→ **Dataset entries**
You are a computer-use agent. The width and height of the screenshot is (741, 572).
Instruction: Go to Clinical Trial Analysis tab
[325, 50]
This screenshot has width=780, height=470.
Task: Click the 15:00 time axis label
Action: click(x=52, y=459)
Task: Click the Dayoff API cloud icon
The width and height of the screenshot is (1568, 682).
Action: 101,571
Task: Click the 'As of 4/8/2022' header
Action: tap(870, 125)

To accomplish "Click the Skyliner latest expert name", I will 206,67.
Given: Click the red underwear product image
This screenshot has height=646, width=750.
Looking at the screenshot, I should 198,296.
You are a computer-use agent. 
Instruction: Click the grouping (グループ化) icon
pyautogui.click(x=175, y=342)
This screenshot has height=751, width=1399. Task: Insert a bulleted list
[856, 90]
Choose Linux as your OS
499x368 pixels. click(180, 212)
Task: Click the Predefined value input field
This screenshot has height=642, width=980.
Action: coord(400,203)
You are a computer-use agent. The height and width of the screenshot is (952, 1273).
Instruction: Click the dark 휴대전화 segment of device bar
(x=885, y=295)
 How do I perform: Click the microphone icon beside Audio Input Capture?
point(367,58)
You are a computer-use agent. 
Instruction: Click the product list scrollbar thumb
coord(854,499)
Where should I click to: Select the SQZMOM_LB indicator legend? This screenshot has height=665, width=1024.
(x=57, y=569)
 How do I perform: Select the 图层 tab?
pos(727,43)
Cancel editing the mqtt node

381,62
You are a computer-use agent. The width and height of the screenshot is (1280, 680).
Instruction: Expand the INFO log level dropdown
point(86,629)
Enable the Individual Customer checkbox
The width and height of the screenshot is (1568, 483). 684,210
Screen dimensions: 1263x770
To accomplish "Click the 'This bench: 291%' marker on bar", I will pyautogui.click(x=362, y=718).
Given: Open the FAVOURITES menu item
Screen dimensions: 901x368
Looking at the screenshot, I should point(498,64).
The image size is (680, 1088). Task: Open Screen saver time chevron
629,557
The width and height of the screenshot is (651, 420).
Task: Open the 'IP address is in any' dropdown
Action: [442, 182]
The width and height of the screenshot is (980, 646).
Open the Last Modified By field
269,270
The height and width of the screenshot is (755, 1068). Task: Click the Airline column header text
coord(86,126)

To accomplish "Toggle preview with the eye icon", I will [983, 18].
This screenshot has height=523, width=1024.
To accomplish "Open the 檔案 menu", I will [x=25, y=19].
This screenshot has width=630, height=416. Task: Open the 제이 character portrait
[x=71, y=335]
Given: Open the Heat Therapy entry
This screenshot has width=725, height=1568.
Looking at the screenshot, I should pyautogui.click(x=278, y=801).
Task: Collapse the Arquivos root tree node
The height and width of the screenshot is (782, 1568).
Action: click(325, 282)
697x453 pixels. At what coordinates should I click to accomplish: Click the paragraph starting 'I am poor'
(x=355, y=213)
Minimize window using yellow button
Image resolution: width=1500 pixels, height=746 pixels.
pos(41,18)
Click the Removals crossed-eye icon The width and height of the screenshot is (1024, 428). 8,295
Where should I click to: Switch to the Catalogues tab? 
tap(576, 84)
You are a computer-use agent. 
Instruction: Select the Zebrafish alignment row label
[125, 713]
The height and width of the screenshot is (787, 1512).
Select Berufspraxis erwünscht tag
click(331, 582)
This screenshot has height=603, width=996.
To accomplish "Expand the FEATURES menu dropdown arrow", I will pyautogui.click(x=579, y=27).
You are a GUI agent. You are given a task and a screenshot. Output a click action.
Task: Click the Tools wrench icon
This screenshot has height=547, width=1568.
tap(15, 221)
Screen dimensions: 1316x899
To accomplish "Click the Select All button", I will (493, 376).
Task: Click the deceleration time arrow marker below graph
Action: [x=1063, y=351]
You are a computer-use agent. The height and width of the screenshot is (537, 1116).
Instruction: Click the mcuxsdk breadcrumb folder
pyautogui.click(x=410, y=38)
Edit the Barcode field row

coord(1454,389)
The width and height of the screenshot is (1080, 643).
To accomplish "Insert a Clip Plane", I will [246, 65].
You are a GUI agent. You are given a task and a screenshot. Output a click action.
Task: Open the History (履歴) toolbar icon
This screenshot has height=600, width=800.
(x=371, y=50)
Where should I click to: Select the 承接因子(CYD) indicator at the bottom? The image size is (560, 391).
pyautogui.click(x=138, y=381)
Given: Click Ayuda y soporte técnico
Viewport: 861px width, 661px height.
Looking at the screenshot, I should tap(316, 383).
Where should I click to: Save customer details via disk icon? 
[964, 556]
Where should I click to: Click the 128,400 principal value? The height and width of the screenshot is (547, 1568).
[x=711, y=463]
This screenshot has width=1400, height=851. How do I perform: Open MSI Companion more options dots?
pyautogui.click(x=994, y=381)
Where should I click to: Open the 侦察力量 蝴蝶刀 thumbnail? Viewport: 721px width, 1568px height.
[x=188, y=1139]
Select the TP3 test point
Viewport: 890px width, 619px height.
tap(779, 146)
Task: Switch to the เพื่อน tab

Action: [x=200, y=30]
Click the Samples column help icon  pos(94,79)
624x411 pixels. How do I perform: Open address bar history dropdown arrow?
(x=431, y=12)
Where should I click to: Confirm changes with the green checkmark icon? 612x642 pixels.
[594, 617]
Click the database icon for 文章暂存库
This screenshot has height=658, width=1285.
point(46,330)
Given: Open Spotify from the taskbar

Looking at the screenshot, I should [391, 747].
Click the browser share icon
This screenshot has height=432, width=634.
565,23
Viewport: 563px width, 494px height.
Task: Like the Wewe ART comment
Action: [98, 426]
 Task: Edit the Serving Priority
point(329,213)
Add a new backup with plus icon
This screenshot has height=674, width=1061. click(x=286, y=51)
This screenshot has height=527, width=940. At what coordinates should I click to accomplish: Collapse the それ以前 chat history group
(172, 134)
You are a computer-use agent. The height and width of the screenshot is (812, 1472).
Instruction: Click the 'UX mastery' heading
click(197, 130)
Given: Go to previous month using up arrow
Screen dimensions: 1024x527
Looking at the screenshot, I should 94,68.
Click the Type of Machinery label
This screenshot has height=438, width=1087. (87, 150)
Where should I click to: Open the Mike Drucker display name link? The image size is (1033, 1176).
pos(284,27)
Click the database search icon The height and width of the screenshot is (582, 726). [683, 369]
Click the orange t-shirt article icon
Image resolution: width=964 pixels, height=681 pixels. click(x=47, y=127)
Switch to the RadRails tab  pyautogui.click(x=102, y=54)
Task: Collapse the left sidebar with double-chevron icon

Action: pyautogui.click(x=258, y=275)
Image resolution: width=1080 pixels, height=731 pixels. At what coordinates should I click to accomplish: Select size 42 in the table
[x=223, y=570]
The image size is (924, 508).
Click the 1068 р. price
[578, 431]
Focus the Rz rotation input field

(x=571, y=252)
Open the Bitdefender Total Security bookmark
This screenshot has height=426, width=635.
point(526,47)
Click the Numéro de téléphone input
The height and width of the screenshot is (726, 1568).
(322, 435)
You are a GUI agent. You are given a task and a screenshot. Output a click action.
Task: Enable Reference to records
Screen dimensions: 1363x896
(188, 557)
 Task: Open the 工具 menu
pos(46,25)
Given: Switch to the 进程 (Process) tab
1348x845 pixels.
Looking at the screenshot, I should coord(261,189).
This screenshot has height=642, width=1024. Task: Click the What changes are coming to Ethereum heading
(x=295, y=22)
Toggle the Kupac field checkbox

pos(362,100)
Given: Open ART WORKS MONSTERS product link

→ **Your instructions**
Please go over the data above and tally every line holding "computer"; reply only with the count.

→ **Solution to this exercise**
8